By default, Grab automatically detects the charset of the body of the HTML document. It uses this detected charset to
- build a DOM tree
- convert the bytes from the body of the document into a unicode stream
- search for some unicode string in the body of the document
- convert unicode into bytes data, then some unicode data needs to be sent to the server from which the response was received.
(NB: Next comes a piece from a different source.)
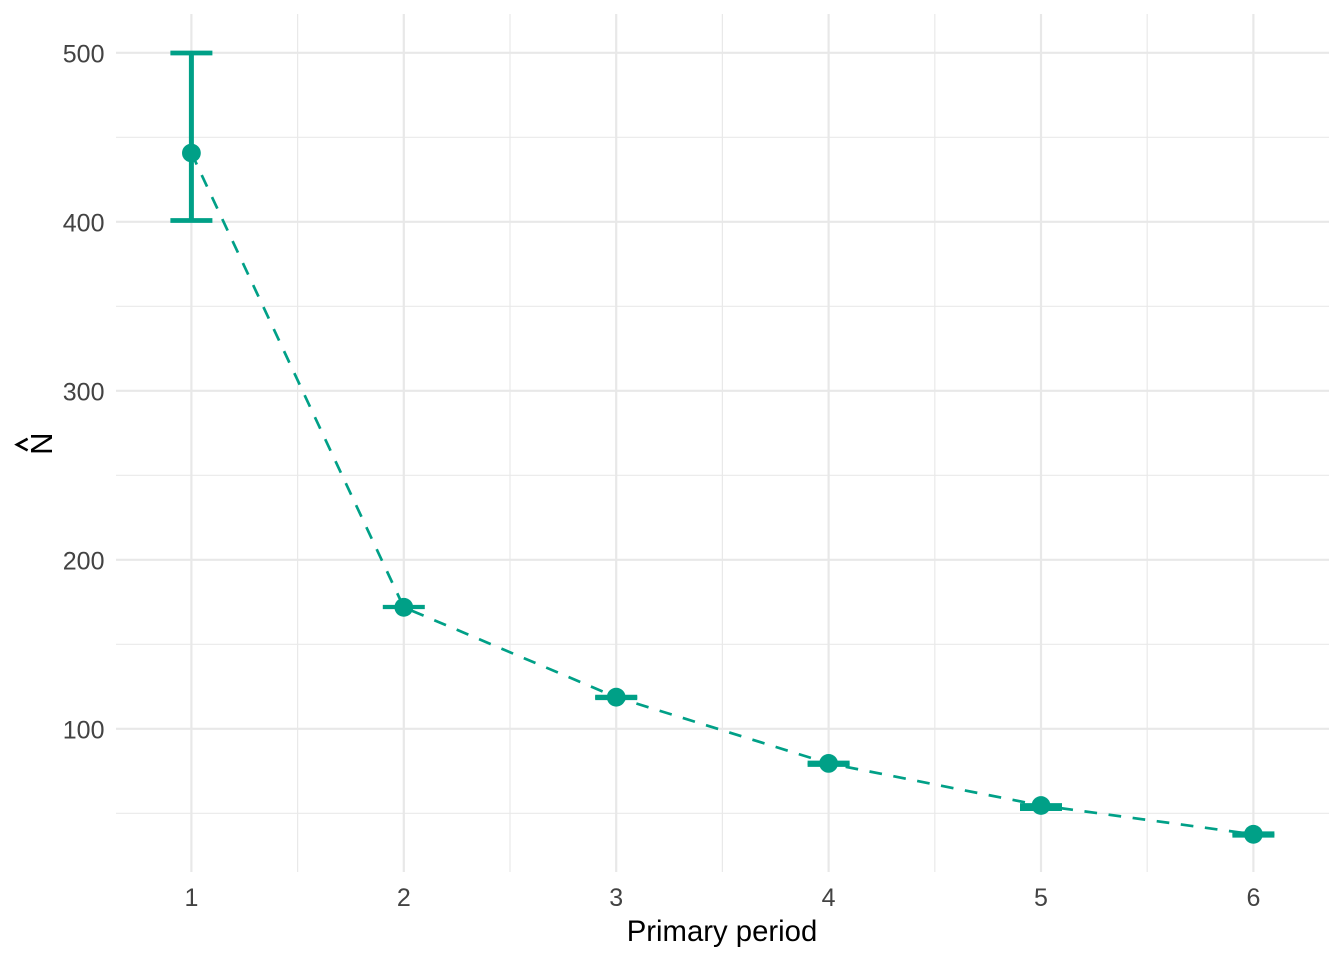  What do you see at coordinates (404, 898) in the screenshot?
I see `svg-text: 2` at bounding box center [404, 898].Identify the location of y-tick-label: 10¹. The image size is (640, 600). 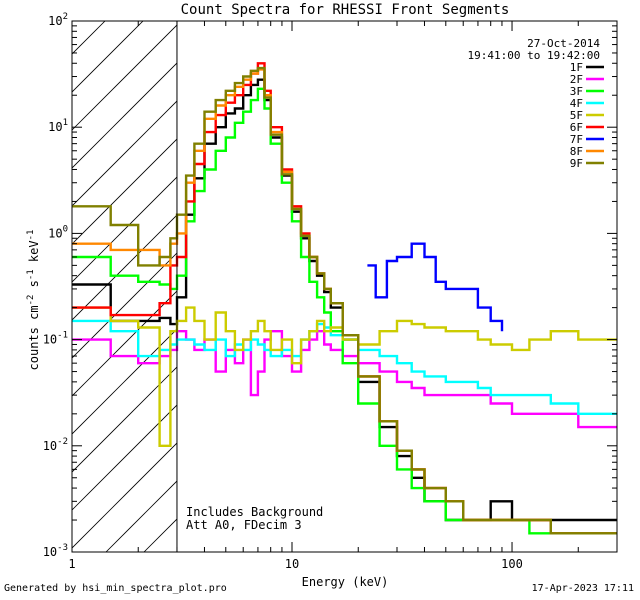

The original content of the network response is always accessible at response.body attribute. A unicode representation of the document body can be obtained by calling response.unicode_body():
>>> g.go('http://mail.ru/') <grab.response.Response object at 0x7f7d38af8940> >>> type(g.response.body) <type 'str'> >>> type(g.response.unicode_body()) <type 'unicode'> >>> g.response.charset 'utf-8'
Grab checks multiple sources to find out the real charset of the document's body. The order of sources (from most important to less):
HTML meta tag:
<meta name="http-equiv" content="text/html; charset=cp1251" >
XML declaration (in case of XML document):
<?xml version="1.0" encoding="UTF-8" standalone="no" ?>
Content-Type HTTP header:
Content-Type: text/html; charset=koi8-r
If no source indicates the charset, or if the found charset has an invalid value, then grab falls back to a default of UTF-8.
You can bypass automatic charset detection and specify it manually with :ref:`option_charset` option.